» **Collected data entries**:
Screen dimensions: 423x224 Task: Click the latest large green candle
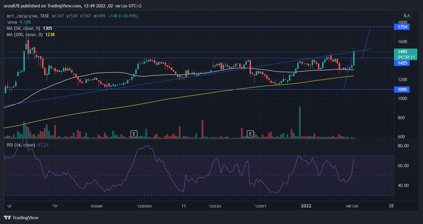click(x=354, y=59)
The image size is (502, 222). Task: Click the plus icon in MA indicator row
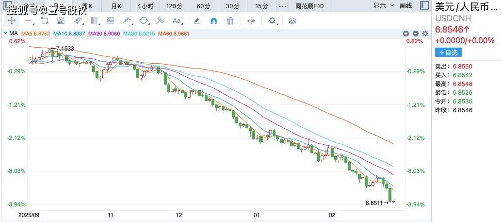[406, 34]
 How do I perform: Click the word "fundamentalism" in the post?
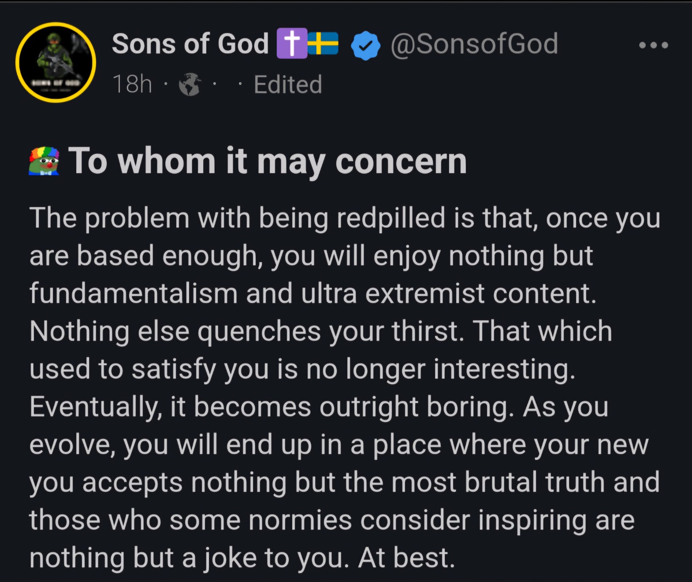tap(134, 293)
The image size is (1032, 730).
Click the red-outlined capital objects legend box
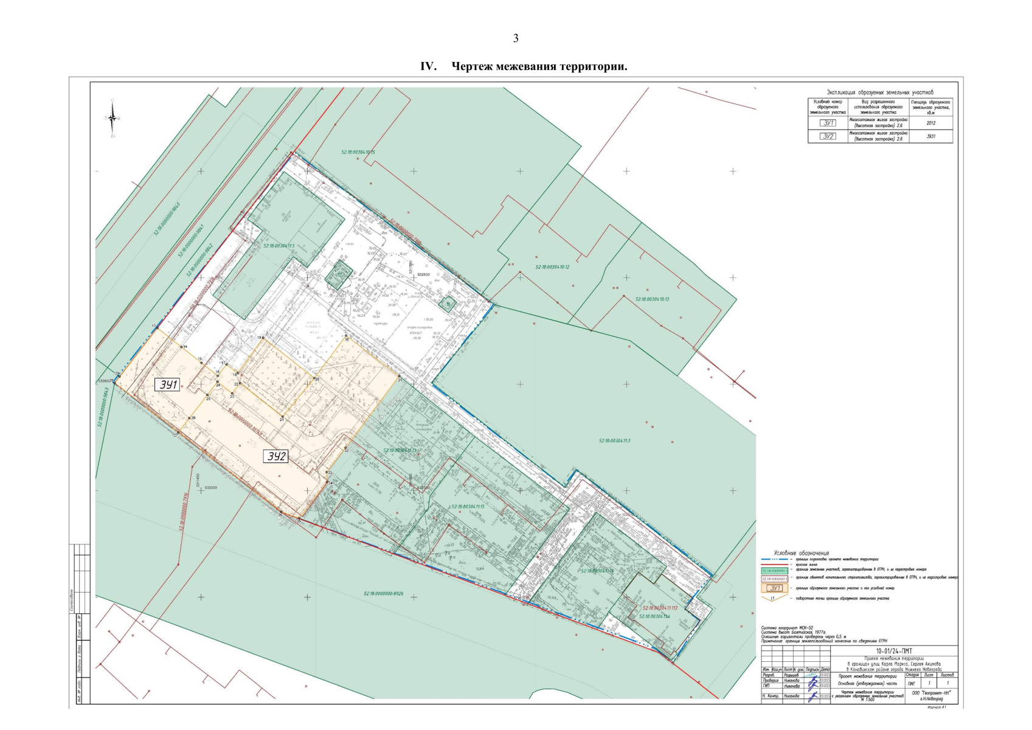click(x=774, y=578)
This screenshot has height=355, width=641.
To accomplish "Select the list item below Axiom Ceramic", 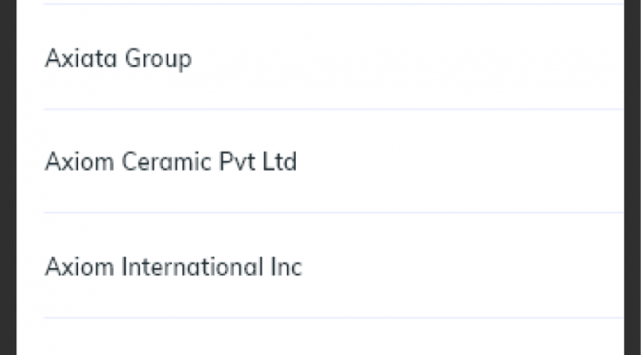I will coord(333,265).
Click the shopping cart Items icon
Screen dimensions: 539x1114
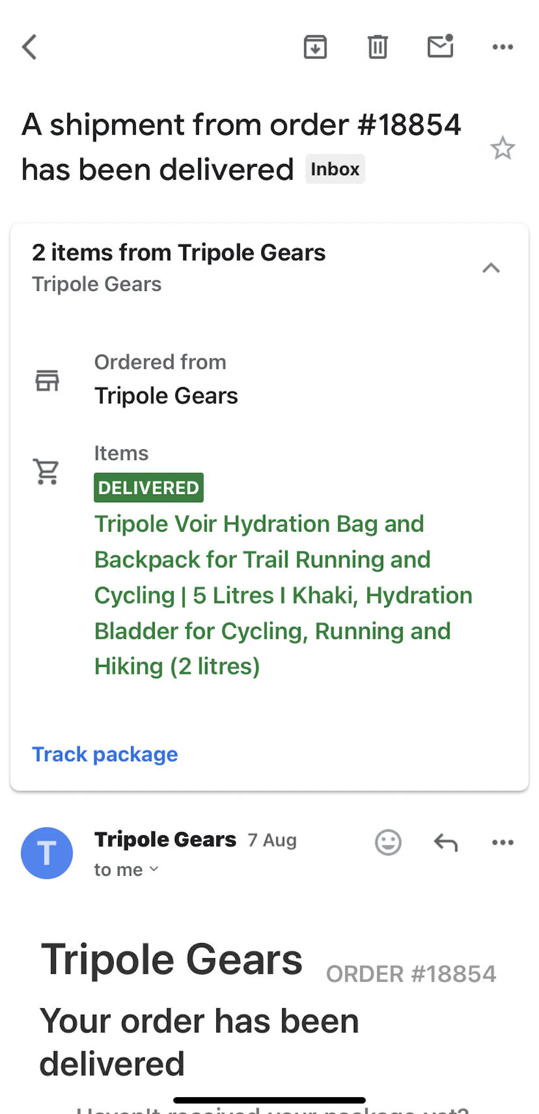[x=46, y=471]
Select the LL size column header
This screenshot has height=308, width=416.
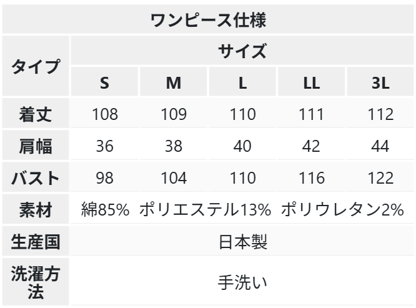(312, 82)
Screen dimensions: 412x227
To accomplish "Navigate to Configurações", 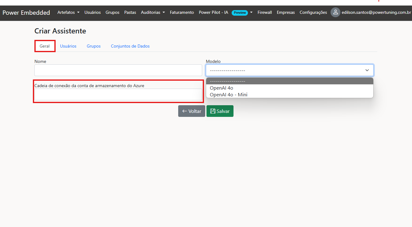I will (x=313, y=12).
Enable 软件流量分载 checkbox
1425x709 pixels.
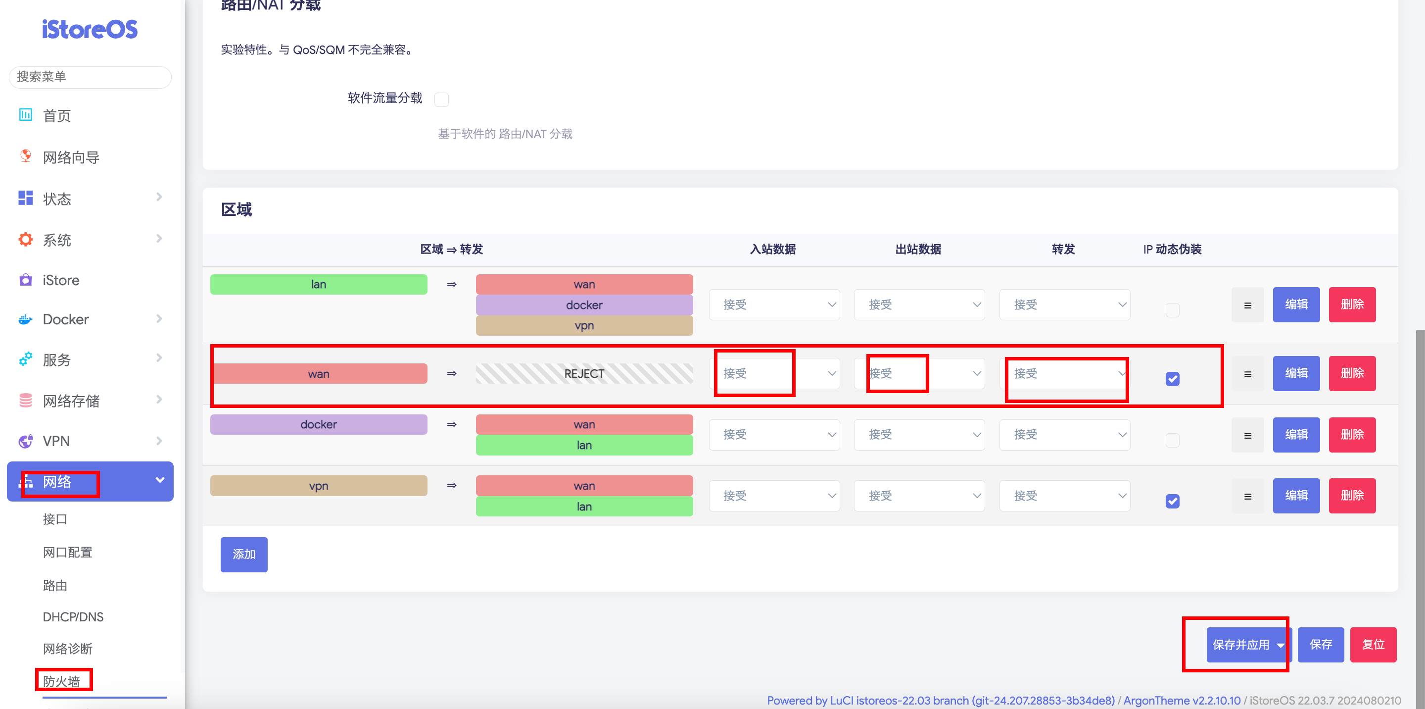(x=441, y=100)
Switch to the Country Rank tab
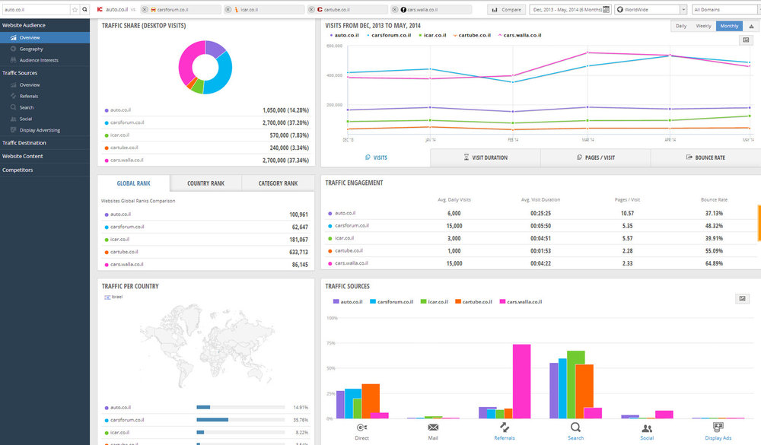The width and height of the screenshot is (761, 445). [205, 183]
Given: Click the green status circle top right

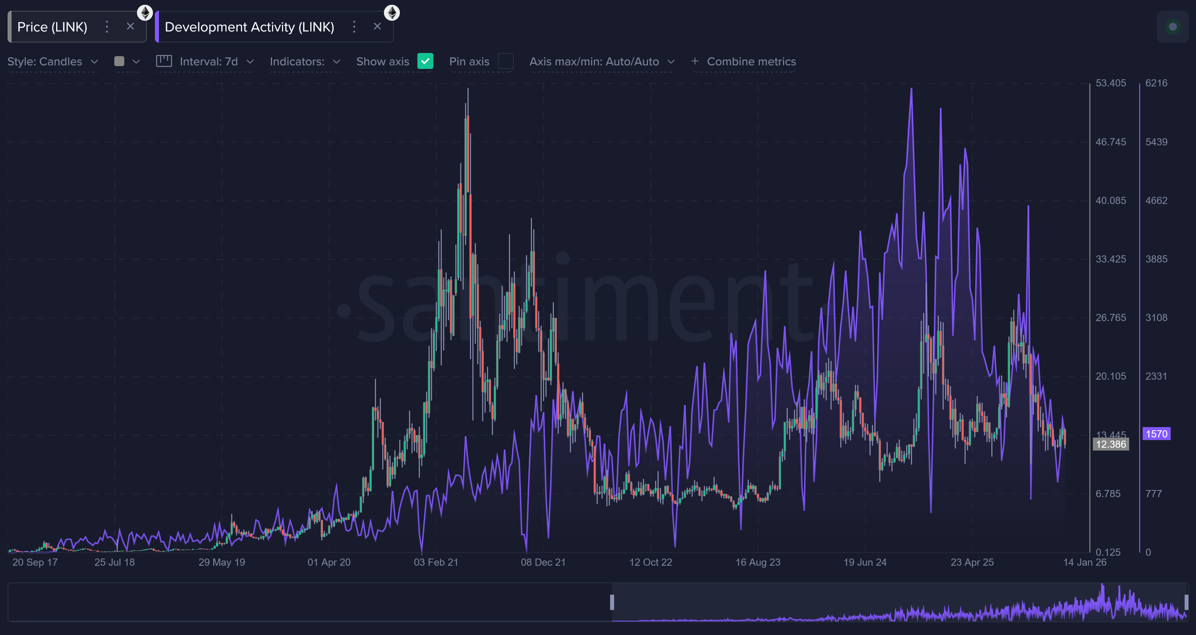Looking at the screenshot, I should pos(1172,26).
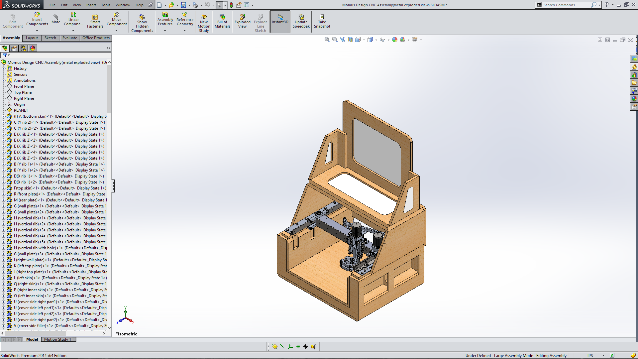Toggle visibility of Front Plane

pos(23,86)
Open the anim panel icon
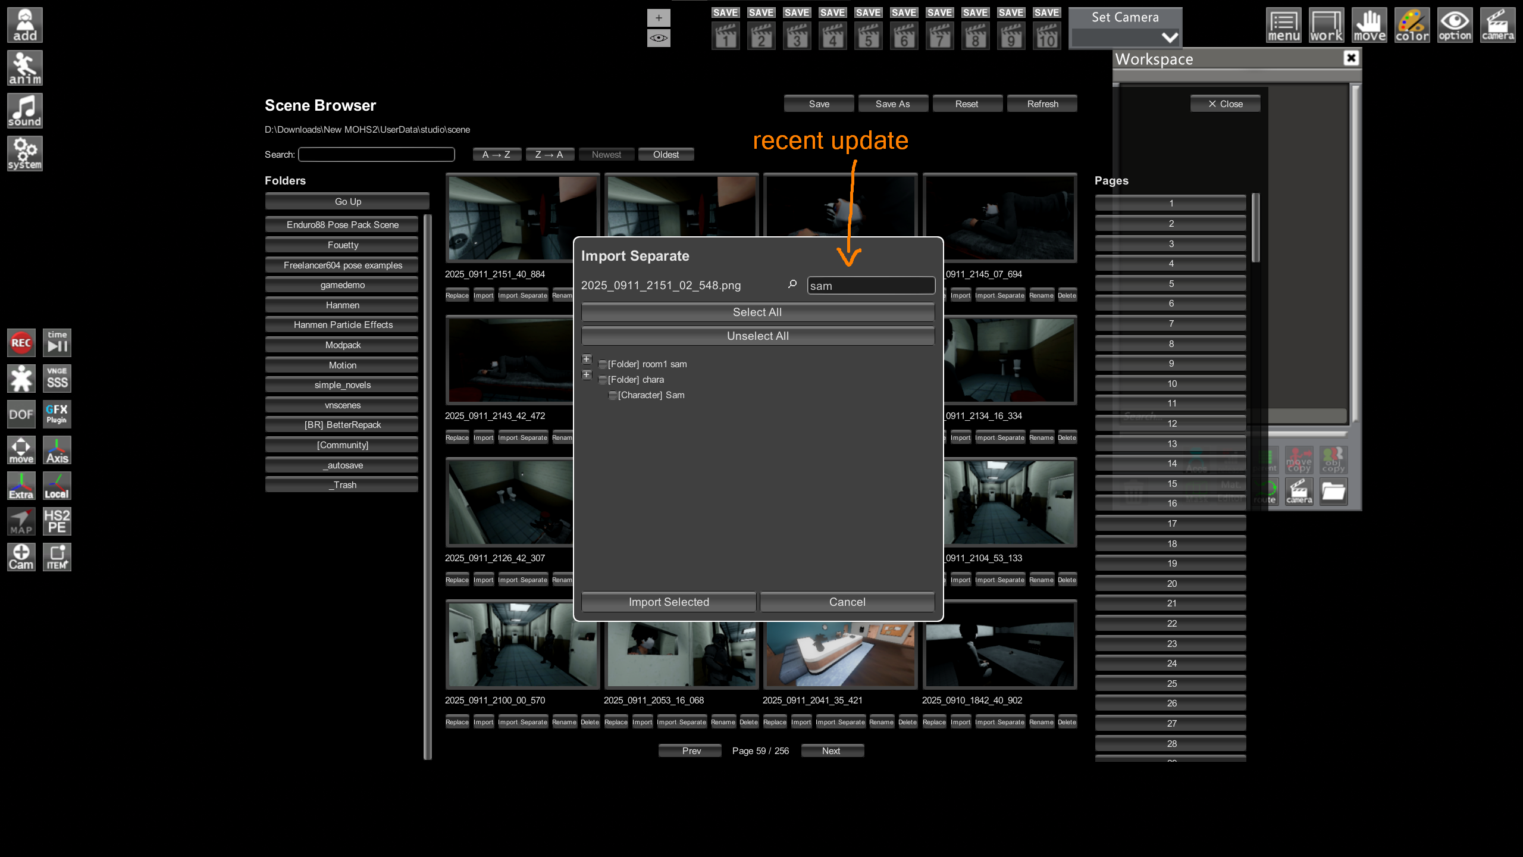The width and height of the screenshot is (1523, 857). coord(24,68)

» **The problem**:
Report every line of the rows above that contains the word "size", with case counting.

» **Task solution**:
The image size is (502, 222). Task: Click the plus icon in MA indicator row
The image size is (1032, 730).
Select the LL size column header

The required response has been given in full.